At the end of a tenancy, some elements of your property may not be in the shape they were at the start.
Deciding what should be remedied at your own expense and what should be charged against the tenant’s deposit can be a sensitive business.
By law, your tenant’s deposit should be kept in a third-party scheme, so you can’t just raid it for whatever you like. The tenant needs to agree any deductions, and if you can’t come to an arrangement then it will have to go to dispute.
There are a few things you can do to ease the process:
Do proper inventories
Do a full inventory at check-in. Note down all imperfections, however small, and take photos. Include information on cleanliness (even mundane things like a touch of limescale on the taps). Give the tenants the opportunity to check the inventory thoroughly, and ask them to formally approve it.

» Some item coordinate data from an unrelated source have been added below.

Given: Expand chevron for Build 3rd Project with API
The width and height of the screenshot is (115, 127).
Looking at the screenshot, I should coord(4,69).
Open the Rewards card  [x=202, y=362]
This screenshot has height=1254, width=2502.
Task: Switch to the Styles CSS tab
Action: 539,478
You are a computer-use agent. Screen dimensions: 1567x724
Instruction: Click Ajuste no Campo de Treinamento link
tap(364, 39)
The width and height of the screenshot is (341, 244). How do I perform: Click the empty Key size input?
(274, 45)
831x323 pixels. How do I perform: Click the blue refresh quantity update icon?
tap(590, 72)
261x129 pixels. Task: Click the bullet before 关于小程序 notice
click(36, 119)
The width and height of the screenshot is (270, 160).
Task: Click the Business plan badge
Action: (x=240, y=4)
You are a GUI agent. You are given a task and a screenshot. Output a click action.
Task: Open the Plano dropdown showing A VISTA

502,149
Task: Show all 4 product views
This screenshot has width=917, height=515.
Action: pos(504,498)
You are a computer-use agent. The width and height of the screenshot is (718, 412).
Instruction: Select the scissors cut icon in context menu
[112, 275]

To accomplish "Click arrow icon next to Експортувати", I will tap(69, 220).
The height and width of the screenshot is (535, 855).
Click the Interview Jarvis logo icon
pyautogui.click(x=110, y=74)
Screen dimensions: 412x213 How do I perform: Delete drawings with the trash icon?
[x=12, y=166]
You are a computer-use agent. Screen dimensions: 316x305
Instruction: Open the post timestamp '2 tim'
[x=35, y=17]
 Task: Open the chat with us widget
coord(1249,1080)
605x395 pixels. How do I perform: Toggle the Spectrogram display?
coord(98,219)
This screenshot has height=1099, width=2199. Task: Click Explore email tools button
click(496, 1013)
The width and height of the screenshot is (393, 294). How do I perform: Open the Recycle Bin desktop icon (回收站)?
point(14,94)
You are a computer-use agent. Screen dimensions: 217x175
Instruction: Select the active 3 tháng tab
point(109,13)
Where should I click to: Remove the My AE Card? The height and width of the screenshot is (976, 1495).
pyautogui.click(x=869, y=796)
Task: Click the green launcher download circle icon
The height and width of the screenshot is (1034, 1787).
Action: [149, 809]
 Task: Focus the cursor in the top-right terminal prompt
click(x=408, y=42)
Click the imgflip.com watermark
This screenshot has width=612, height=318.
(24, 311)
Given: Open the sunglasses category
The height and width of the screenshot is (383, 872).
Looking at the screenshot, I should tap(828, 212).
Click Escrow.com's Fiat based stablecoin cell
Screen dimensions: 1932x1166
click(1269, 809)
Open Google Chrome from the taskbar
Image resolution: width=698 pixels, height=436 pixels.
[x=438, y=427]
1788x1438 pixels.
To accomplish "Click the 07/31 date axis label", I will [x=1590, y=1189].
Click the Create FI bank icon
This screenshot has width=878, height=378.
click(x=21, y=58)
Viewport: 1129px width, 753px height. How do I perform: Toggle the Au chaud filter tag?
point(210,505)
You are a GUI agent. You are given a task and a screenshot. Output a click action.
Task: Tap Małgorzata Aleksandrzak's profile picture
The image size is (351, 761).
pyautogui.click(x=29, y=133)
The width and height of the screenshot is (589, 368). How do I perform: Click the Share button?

When it comes to check-out, do exactly the same thing, and take the check-in report with you. The more thorough the documentation, the more difficult it is to argue with. You might want to use an independent inventory service, to ensure impartiality.
Be realistic about your expectations
Some wear and tear is inevitable, and this should not be coming out of the tenant’s deposit. You’re looking for genuinely unreasonable damage caused by negligence or ill-treatment.
The original condition of things is also a consideration. If a tenant has burned a hole in a carpet that was a decade old and threadbare, then while they bear some responsibility, it’s not fair for them to cover the full cost of a brand new replacement. This is called ‘betterment’, and a disputes adjudicator will slap you for it.
A tenant should not be held to a higher standard of cleanliness than the landlord, but if they leave the property less clean than they found it, then it isn’t unreasonable to make carefully-calculated deductions for further cleaning. A detailed check-in report is essential if you’re going to be able to prove this.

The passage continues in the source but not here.